1) C’est une occasion en or sur laquelle le gouvernement va se précipiter pour faire passer quantité de mesures qu’il avait sous le coude ou en cours, et accroître son autoritarisme.
2) Que l’indignation qui monte se transforme pour changer l’organisation de la société.
3) La question n’est pas très bien posée parce que les décisions à prendre sont mondiales, bien plus que nationales. Il faut d’abord s’attaquer au problème démographique, on ne peut pas laisser la population du monde augmenter ainsi de façon incontrôlée. Ensuite, il ne faut pas laisser les spéculateurs accaparer la terre, il faut la distribuer à ceux qui la travaillent et former ceux-ci à une agriculture efficace et respectueuse de l’environnement.

Chantal, employée

1) C’est la perte de notre vie sociale. Certains pourront la surmonter, mais pour d’autres c’est déjà la catastrophe : disparition des repères, voire de la mémoire pour des personnes âgées. Les hommes politiques en ont profité.

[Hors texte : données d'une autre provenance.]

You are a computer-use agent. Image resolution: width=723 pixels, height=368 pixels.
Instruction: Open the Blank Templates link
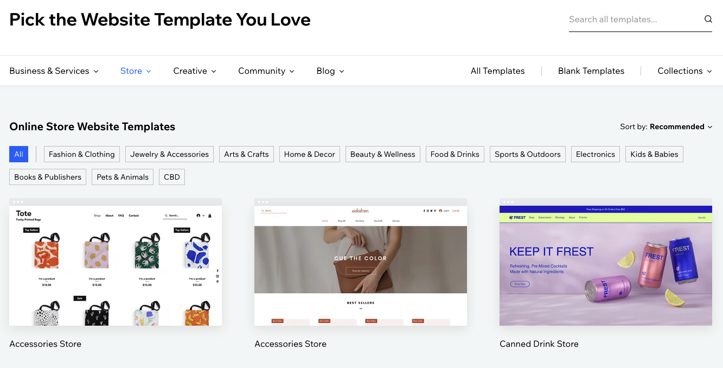591,71
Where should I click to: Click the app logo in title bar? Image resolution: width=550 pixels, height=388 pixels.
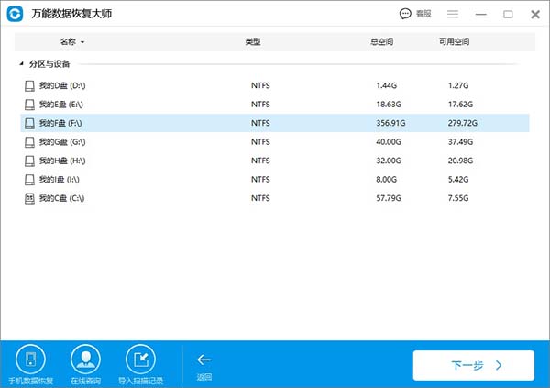tap(16, 15)
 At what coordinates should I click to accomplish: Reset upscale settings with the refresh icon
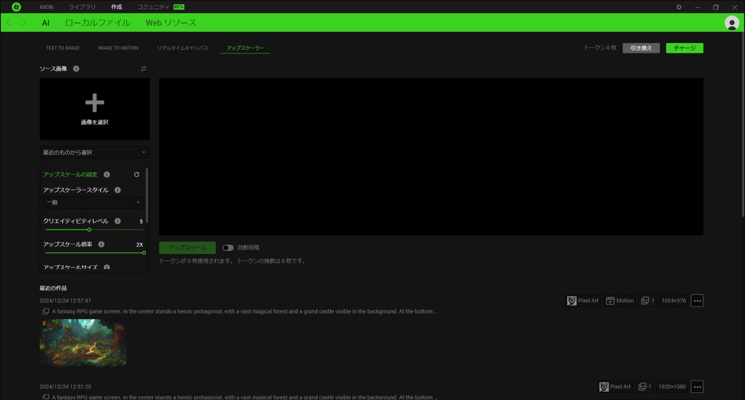click(x=137, y=175)
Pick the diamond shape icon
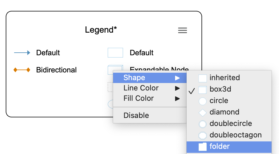The height and width of the screenshot is (154, 279). coord(203,112)
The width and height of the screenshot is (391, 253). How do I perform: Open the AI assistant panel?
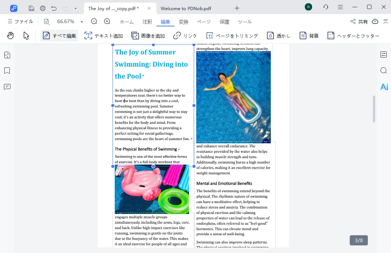click(x=384, y=87)
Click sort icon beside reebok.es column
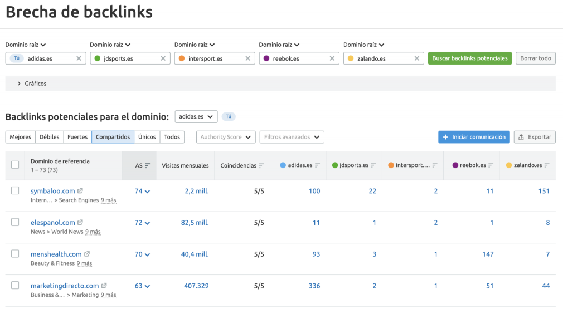Screen dimensions: 563x309 click(491, 165)
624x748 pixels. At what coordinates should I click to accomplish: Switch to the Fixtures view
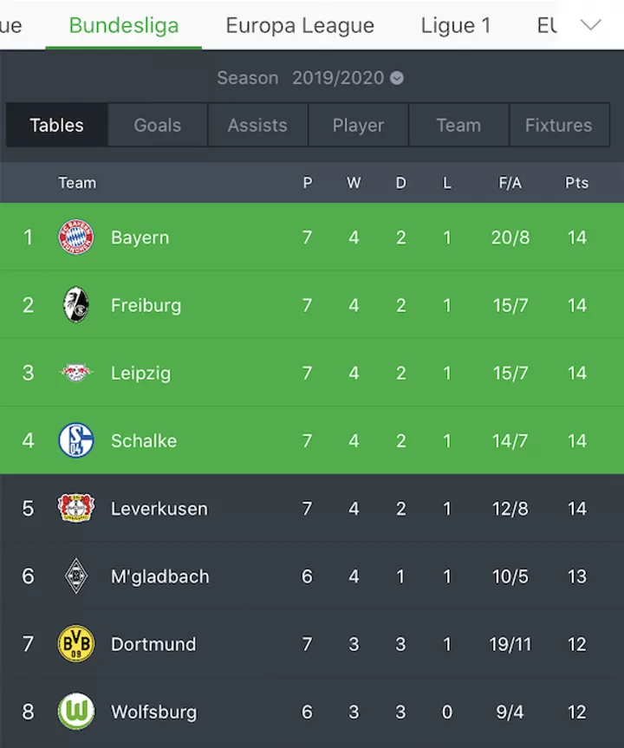pyautogui.click(x=559, y=125)
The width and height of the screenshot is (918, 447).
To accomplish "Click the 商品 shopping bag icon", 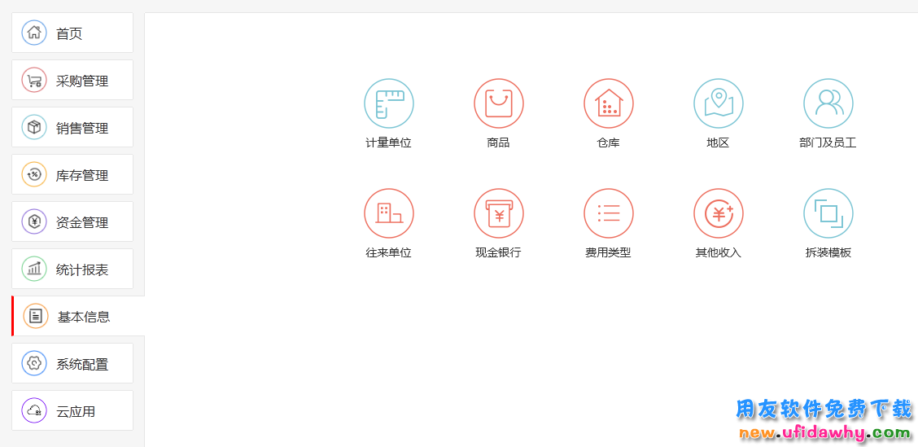I will point(498,103).
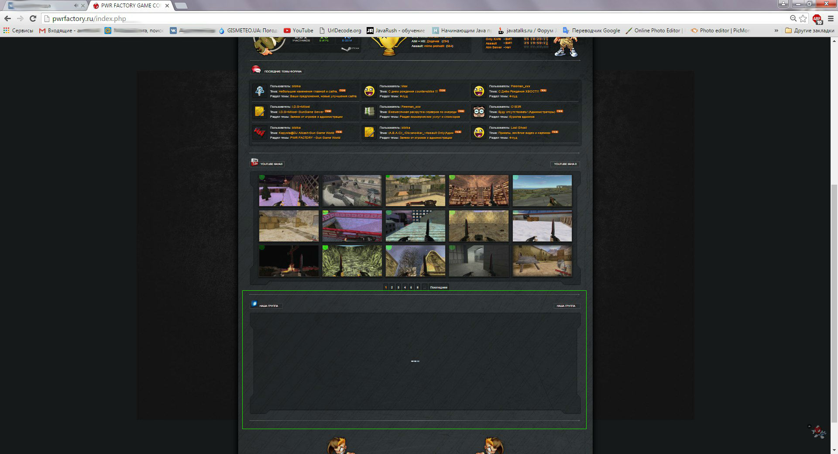Click the zoom magnifier icon in address bar
This screenshot has height=454, width=838.
pyautogui.click(x=793, y=18)
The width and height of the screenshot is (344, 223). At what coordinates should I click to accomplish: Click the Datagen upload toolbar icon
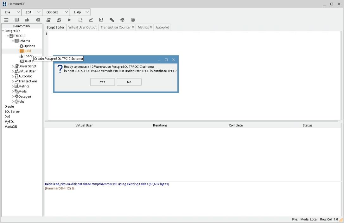pos(122,20)
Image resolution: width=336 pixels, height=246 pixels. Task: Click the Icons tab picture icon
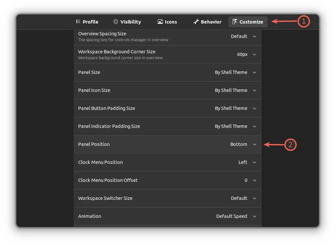(160, 22)
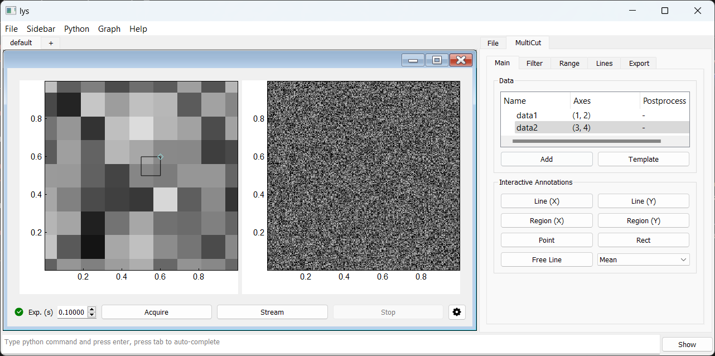The image size is (715, 356).
Task: Add new workspace tab with plus
Action: 51,43
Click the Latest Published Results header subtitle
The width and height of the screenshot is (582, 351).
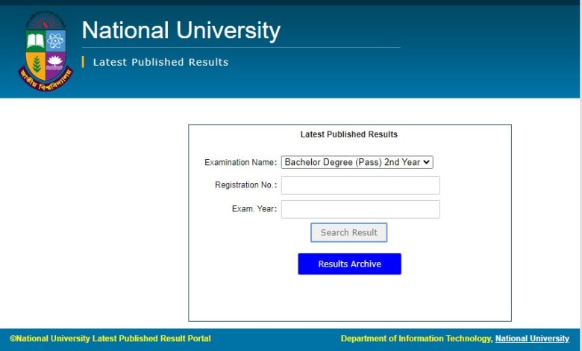click(x=160, y=62)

2) Je ne suis pas sûre que la population soit aussi malléable qu’ils le croient. Elle a envie de retrouver la liberté, et peut-être même d’en avoir davantage.
3) J’exposerais la situation telle qu’elle est, avec sa gravité, mais aussi ses incertitudes, ses débats, les désaccords entre spécialistes. Les gens ont droit à la vérité : moins on les prend pour des imbéciles, plus ils savent être responsables.